Montefortino, or Montefurtì in the local dialect, is a small town of medieval origin with 1,079 inhabitants, located in the mountains of the Central Apennines. Montefortino is one of those places that everyone would like to leave, because, as they always say, "there is nothing here". But it is also one of those places where those who have left always want to return. Above all, it is the town where I grew up, where I have lived all my life and from which I had to leave too early, first for studies and then for work.
It's not true that there is nothing here, but it is true that there is less and less here. Over the course of my life I have seen factories close, jobs disappear, activities cease and too often I have seen my fellow citizens leave in search of a job or simply a place that could offer better prospects.
We continue to abandon places like Montefortino because they are no longer economically competitive, ahistorical and deprived of the comforts we have become accustomed to; we make them empty shop windows, open-air museums devoid of everything that makes them alive. We entrust the fate of these places to the tourism machine, which fills them with visitors but empties them of their inhabitants.

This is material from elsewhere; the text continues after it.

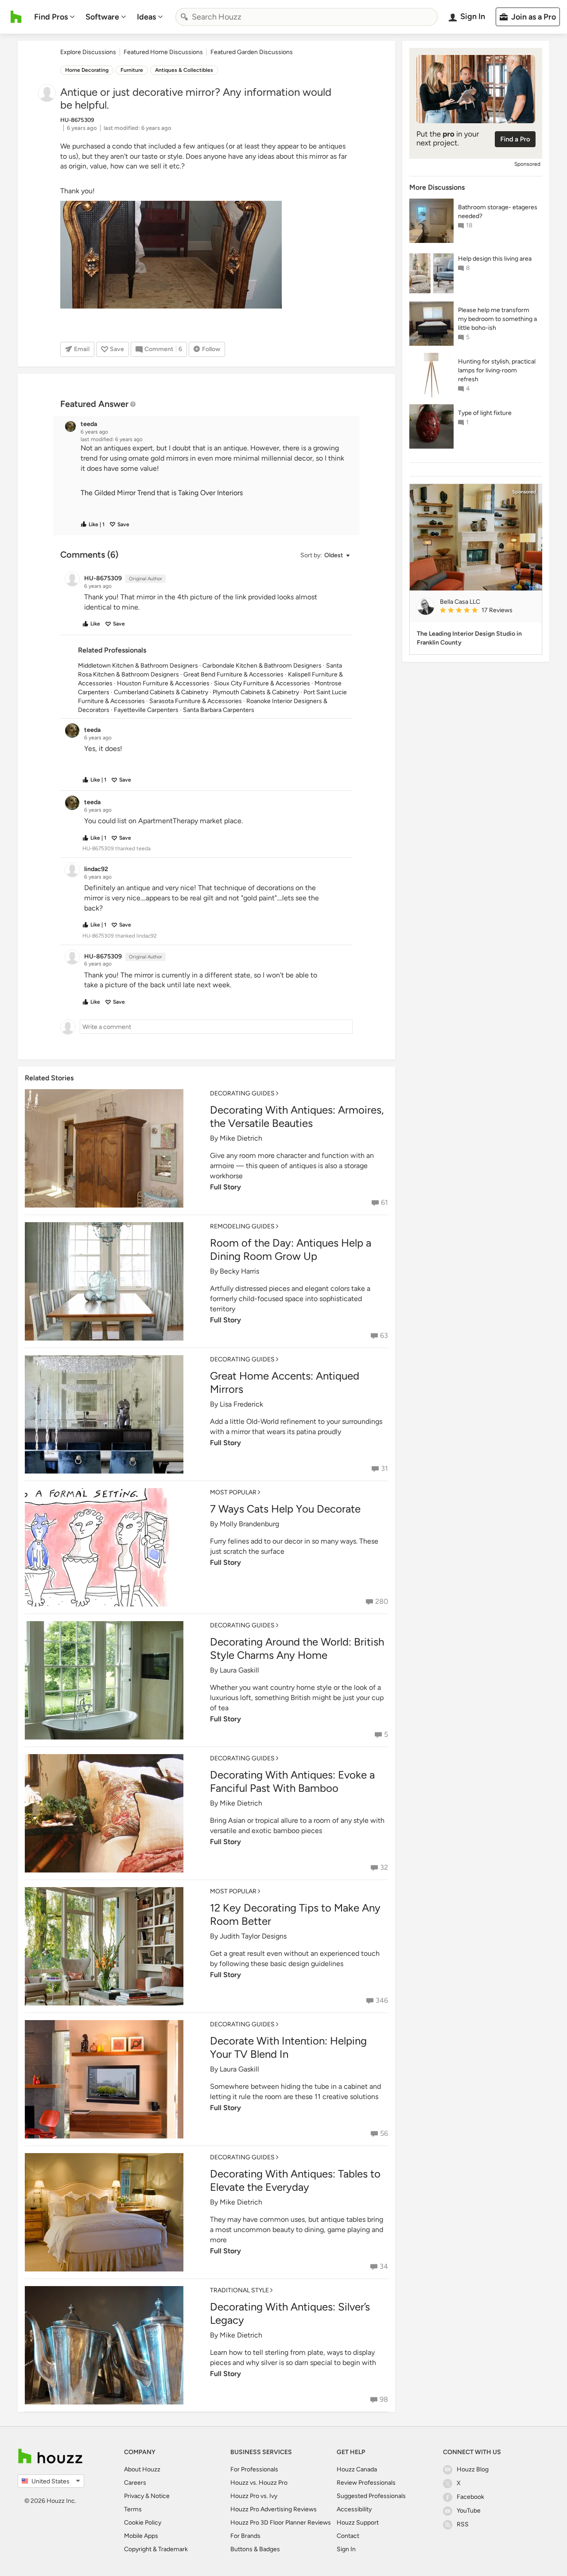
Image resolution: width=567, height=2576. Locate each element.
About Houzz (142, 2469)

The idea of this photographic project is that of an investigation, obviously not exhaustive, on what my hometown is like in the first years of this decade. With these images, taken over the last three years, I tried to understand who the "Montefortinesi" are and what they do today, what remains of the town of the past and how the territory and its inhabitants have changed. I tried to go beyond the rhetoric of the beautiful "village" country that so much is wanted to be shown nowadays, because Montefortino is also a place made of ugliness, ruins, fraternal hostility and denial of one's past.

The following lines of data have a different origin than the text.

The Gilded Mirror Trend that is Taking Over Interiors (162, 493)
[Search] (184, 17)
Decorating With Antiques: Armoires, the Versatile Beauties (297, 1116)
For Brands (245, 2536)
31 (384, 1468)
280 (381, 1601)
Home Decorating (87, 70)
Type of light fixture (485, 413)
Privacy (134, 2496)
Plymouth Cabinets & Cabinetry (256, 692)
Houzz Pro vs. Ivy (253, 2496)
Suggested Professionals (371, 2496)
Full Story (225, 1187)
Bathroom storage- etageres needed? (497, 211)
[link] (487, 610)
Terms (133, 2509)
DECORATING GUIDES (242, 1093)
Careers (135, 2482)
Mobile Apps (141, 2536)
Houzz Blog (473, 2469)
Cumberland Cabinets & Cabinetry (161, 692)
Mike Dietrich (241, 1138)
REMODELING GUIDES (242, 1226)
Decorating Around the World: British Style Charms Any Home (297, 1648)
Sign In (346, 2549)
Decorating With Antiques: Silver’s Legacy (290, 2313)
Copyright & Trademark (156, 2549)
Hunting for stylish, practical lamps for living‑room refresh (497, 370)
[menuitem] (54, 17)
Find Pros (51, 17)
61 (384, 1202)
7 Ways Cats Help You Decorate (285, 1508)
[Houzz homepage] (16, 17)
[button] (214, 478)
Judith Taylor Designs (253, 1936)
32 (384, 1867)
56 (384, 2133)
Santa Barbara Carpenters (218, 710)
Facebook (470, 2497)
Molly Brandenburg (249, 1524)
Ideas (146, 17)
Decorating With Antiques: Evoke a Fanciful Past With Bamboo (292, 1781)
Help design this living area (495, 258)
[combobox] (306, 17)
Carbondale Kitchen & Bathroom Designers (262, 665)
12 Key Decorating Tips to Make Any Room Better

By mixing my photographs with documents, data, thoughts and the voice of those who represent this country that I love so much, I tried to make a portrait of what Montefortino is for me: a place with a thousand memories, dreams, lost hopes and with a future increasingly uncertain. A place from which I left without ever being able to truly abandon it; a place I think about when I'm away and a place I want to escape from when I'm in it; a place that made me feel guilty every time I left, because every absence here leaves an unfillable void.